- Data records:
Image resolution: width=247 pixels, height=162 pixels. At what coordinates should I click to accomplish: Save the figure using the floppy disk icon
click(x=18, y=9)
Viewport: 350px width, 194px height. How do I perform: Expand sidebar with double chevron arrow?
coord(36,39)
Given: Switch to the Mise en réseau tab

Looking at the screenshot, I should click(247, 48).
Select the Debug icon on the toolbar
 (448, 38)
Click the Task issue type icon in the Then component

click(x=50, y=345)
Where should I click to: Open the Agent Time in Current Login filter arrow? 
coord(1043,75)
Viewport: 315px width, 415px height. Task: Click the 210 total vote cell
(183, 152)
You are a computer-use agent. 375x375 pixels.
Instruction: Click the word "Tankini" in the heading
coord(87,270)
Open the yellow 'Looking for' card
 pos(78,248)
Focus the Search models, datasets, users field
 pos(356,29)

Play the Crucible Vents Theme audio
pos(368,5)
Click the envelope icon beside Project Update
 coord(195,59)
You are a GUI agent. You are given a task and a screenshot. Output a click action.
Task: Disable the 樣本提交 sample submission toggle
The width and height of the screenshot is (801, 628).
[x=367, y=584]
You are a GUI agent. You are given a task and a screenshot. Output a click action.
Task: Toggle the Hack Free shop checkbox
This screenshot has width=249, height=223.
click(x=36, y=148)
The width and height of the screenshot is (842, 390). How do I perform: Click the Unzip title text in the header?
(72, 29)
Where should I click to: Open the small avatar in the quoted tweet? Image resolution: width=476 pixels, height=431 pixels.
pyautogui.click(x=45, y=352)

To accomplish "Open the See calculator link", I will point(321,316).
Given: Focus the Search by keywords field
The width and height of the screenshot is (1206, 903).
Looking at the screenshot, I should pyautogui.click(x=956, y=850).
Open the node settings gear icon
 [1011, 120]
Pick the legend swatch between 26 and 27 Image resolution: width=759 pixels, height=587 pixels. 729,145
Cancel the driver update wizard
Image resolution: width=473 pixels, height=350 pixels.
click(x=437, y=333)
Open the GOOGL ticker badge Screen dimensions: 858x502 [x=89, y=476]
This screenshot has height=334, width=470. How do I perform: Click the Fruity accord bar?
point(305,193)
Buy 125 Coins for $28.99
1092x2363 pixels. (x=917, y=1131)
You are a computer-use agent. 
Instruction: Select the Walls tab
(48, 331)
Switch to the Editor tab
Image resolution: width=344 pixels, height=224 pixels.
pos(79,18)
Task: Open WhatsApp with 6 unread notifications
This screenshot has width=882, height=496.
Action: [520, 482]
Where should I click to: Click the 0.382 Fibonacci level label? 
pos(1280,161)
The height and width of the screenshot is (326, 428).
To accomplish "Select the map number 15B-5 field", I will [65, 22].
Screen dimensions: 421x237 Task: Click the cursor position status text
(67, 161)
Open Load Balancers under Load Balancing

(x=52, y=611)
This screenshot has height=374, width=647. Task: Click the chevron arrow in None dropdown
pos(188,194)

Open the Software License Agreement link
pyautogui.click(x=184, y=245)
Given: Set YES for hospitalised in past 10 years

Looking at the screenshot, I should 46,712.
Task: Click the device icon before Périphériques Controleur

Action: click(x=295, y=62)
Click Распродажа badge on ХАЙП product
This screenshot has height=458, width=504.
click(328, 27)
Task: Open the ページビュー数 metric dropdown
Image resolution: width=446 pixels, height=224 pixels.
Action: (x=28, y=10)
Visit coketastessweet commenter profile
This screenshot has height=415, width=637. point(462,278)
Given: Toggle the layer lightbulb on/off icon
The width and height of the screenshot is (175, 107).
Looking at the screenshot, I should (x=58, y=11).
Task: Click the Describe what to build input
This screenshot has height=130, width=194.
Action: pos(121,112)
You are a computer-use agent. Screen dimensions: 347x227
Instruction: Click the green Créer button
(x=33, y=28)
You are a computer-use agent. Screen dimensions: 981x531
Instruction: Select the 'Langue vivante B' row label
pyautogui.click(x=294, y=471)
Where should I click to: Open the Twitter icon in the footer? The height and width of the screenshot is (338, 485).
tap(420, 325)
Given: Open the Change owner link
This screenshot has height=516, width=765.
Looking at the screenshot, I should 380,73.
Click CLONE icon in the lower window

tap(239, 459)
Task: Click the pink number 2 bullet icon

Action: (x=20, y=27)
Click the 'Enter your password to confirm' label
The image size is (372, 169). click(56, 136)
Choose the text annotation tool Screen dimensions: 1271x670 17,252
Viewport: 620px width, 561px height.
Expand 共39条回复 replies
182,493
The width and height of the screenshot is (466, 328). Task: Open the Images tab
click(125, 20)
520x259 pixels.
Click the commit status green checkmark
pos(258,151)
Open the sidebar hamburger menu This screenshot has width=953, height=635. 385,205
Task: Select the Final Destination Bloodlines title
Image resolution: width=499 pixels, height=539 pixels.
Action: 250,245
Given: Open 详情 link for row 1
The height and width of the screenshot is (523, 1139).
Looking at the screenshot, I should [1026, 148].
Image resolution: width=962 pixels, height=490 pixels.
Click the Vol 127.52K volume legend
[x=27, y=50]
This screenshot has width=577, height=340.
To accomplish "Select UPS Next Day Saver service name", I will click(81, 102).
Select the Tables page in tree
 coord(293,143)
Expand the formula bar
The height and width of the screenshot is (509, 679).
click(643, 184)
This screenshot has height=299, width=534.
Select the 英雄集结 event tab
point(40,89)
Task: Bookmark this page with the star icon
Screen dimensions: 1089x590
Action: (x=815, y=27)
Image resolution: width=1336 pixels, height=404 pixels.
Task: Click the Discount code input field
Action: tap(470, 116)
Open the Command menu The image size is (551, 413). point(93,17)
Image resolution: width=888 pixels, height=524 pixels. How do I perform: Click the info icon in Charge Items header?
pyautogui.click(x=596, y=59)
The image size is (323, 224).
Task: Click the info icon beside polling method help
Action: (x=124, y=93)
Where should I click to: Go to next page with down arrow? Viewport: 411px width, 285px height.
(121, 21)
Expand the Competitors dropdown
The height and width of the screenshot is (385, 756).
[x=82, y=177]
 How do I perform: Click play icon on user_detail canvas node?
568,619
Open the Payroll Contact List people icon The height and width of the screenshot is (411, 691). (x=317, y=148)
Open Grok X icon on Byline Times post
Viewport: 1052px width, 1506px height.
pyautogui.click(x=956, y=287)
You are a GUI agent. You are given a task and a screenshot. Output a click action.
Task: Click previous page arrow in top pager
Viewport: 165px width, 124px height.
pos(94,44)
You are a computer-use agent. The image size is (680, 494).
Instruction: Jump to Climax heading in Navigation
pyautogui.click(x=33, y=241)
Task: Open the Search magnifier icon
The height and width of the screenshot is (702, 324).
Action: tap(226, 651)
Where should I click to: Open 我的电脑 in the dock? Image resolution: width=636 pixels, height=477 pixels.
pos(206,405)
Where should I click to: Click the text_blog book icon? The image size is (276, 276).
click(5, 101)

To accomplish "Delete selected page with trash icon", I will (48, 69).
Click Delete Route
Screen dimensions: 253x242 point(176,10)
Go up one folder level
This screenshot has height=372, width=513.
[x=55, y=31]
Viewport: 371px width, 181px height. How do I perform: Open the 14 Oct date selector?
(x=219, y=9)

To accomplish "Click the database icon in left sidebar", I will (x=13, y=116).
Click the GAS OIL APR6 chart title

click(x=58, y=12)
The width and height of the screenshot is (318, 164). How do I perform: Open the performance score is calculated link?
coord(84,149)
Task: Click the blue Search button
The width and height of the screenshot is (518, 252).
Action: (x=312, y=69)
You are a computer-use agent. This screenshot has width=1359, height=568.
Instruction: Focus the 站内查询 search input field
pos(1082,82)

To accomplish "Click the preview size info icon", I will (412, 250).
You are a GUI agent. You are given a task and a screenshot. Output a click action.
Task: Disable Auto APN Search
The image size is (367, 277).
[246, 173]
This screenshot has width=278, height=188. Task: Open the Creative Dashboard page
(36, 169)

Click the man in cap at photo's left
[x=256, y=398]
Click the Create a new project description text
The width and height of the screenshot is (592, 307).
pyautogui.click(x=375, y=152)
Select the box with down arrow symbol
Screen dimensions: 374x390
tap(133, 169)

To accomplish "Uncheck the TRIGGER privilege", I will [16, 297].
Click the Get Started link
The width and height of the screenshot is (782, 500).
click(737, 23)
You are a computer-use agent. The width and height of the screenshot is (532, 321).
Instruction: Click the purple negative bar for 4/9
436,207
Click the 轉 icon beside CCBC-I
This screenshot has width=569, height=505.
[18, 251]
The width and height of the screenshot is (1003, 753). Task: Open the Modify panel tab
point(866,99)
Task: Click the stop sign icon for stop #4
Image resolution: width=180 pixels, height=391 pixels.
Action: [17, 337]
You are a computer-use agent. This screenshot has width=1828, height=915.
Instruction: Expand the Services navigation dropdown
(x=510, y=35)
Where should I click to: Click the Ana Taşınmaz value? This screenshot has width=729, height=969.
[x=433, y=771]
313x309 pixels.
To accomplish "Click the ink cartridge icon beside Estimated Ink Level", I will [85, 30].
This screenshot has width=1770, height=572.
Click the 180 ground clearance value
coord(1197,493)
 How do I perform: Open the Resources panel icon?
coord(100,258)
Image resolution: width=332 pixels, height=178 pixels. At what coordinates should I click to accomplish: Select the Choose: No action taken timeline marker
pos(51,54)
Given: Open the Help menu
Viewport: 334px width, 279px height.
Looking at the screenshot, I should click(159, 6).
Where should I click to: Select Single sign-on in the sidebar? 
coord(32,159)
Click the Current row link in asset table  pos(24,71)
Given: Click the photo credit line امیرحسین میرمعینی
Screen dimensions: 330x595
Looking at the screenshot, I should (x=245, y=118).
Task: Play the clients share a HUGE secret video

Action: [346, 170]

- What you need to do:
Return the span of lines in the data above that opens at the line with "Task: Click the blue Search button" and closes at the line with "Click the Current", exactly, ends included, nothing else.

- Finished exercise:
Task: Click the blue Search button
The width and height of the screenshot is (518, 252).
Action: (x=312, y=69)
You are a computer-use agent. This screenshot has width=1359, height=568.
Instruction: Focus the 站内查询 search input field
pos(1082,82)

To accomplish "Click the preview size info icon", I will (412, 250).
You are a GUI agent. You are given a task and a screenshot. Output a click action.
Task: Disable Auto APN Search
The image size is (367, 277).
[246, 173]
This screenshot has width=278, height=188. Task: Open the Creative Dashboard page
(36, 169)

Click the man in cap at photo's left
[x=256, y=398]
Click the Create a new project description text
The width and height of the screenshot is (592, 307).
pyautogui.click(x=375, y=152)
Select the box with down arrow symbol
Screen dimensions: 374x390
tap(133, 169)

To accomplish "Uncheck the TRIGGER privilege", I will [16, 297].
Click the Get Started link
The width and height of the screenshot is (782, 500).
click(737, 23)
You are a computer-use agent. The width and height of the screenshot is (532, 321).
Instruction: Click the purple negative bar for 4/9
436,207
Click the 轉 icon beside CCBC-I
This screenshot has width=569, height=505.
[18, 251]
The width and height of the screenshot is (1003, 753). Task: Open the Modify panel tab
point(866,99)
Task: Click the stop sign icon for stop #4
Image resolution: width=180 pixels, height=391 pixels.
Action: [17, 337]
You are a computer-use agent. This screenshot has width=1828, height=915.
Instruction: Expand the Services navigation dropdown
(x=510, y=35)
Where should I click to: Click the Ana Taşınmaz value? This screenshot has width=729, height=969.
[x=433, y=771]
313x309 pixels.
To accomplish "Click the ink cartridge icon beside Estimated Ink Level", I will [85, 30].
This screenshot has width=1770, height=572.
Click the 180 ground clearance value
coord(1197,493)
 How do I perform: Open the Resources panel icon?
coord(100,258)
Image resolution: width=332 pixels, height=178 pixels. At what coordinates should I click to accomplish: Select the Choose: No action taken timeline marker
pos(51,54)
Given: Open the Help menu
Viewport: 334px width, 279px height.
Looking at the screenshot, I should click(159, 6).
Where should I click to: Select Single sign-on in the sidebar? 
coord(32,159)
Click the Current row link in asset table  pos(24,71)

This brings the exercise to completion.